Le temps qui passe va toutefois réintroduire une inégalité : le parent va vieillir et passer graduellement de l’indépendance à la dépendance. L’enfant devenu grand peut devenir le donateur et le pourvoyeur, et le parent peut lui rendre honneur pour ce qu’il ne peut plus lui rendre matériellement. Ceux qu’on appelle les aidants naturels vivent aujourd’hui la piété filiale de cette façon lorsqu’ils s’occupent de leurs parents devenus vieux.
Cependant, les autres, les enfants rois qui n’ont pas appris à honorer leurs parents, sont incapables d’accéder à une relation d’égal à égal avec leurs parents et probablement avec qui que ce soit. Ils ont été en outre placés dans une relation de dépendance envers un État et une économie avec lesquels aucune relation personnelle n’est possible. Ils ne sont pas vraiment adultes.
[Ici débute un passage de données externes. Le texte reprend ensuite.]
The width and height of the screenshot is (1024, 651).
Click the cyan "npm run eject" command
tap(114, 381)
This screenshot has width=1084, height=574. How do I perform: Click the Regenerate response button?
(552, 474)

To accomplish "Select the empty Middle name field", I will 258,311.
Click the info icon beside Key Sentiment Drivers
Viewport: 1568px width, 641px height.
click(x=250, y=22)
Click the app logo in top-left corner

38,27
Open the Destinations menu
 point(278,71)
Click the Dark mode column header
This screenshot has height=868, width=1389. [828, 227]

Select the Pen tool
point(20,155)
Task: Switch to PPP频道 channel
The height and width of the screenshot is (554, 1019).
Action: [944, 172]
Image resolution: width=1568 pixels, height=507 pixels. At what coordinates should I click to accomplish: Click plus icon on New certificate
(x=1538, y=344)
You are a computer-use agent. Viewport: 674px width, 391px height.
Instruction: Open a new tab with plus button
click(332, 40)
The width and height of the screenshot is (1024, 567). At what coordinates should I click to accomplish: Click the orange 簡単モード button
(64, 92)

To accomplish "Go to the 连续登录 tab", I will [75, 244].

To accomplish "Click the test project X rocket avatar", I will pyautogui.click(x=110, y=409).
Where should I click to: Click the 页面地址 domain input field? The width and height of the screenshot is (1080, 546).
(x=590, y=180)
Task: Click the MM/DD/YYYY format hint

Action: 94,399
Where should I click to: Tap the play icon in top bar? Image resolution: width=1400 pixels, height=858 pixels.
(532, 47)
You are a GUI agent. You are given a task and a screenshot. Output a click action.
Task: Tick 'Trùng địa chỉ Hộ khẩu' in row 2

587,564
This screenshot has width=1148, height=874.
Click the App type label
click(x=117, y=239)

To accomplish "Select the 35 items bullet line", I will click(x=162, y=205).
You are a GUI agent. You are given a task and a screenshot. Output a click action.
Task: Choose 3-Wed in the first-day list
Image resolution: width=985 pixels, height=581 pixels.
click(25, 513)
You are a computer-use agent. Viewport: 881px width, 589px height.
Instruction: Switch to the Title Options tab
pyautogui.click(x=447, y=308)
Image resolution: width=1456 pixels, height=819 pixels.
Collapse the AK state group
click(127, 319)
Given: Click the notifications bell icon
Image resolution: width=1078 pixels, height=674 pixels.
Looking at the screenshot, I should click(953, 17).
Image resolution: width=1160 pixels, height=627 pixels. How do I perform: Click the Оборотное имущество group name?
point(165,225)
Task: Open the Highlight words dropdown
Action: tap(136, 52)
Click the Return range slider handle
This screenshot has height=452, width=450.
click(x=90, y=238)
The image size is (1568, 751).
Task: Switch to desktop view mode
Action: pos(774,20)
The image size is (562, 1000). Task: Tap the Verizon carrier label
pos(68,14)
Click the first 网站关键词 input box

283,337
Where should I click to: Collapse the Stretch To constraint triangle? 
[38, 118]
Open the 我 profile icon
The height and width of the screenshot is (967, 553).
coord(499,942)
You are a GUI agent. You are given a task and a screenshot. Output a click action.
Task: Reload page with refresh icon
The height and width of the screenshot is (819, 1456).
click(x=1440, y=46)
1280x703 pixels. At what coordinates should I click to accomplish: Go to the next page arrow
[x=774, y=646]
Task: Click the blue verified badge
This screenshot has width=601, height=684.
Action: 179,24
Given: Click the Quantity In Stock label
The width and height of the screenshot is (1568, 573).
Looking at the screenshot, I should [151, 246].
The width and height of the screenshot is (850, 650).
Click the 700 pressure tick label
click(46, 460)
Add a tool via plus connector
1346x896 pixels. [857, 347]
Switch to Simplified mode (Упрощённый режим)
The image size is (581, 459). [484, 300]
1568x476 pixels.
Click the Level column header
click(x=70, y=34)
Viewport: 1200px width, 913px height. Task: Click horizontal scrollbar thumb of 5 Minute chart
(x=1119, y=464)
Lorsque la vigueur des parents décline dans une société d’adultes-enfants, la dépendance se généralise.
La piété est une vertu qui honore un ordre social qui préexiste aux nouvelles générations. Ses dysfonctionnements sont le fait d’un ordre social déliquescent. L’angoisse des jeunes provient peut-être non seulement de l’incapacité à être à la hauteur des dons reçus de leurs parents, mais aussi d’une incapacité à être la hauteur des dons reçus par leur entourage au sens large. Ces dons devraient entretenir l’amitié civique. L’humain n’est indépendant qu’en groupe. Être privé d’amitié civique revient à être seul face à des institutions privées et publiques toutes-puissantes. La perte du sens de la déférence plonge les jeunes aussi bien que les vieux dans l’angoisse de la solitude.
Il ne faut pas sous-estimer la persistance de la piété filiale chez de nombreuses personnes à qui des relations humaines saines et bienveillantes ont naturellement appris à honorer les autres, malgré le déclin de la civilité. Il est possible que bien des enfants-rois accèdent à la vie adulte et politique par un choc avec les duretés de la vie qui les fera tomber de leur trône. L’appel à l’aide de ceux que l’âge a forcés à faire preuve d’humilité peut aussi provoquer un sursaut de générosité.
Dans une société où la piété filiale se fait rare, seule la générosité naturelle des uns et la souffrance partagée des autres peut faire prendre conscience de la dette d’honneur et d’amour que les jeunes et les vieux ont les uns envers les autres. Le déclin de la déférence n’est toutefois que l’indice d’un problème plus grave: celui d’un ordre social et d’une justice qui ne tiennent pas compte des relations naturelles entre les générations.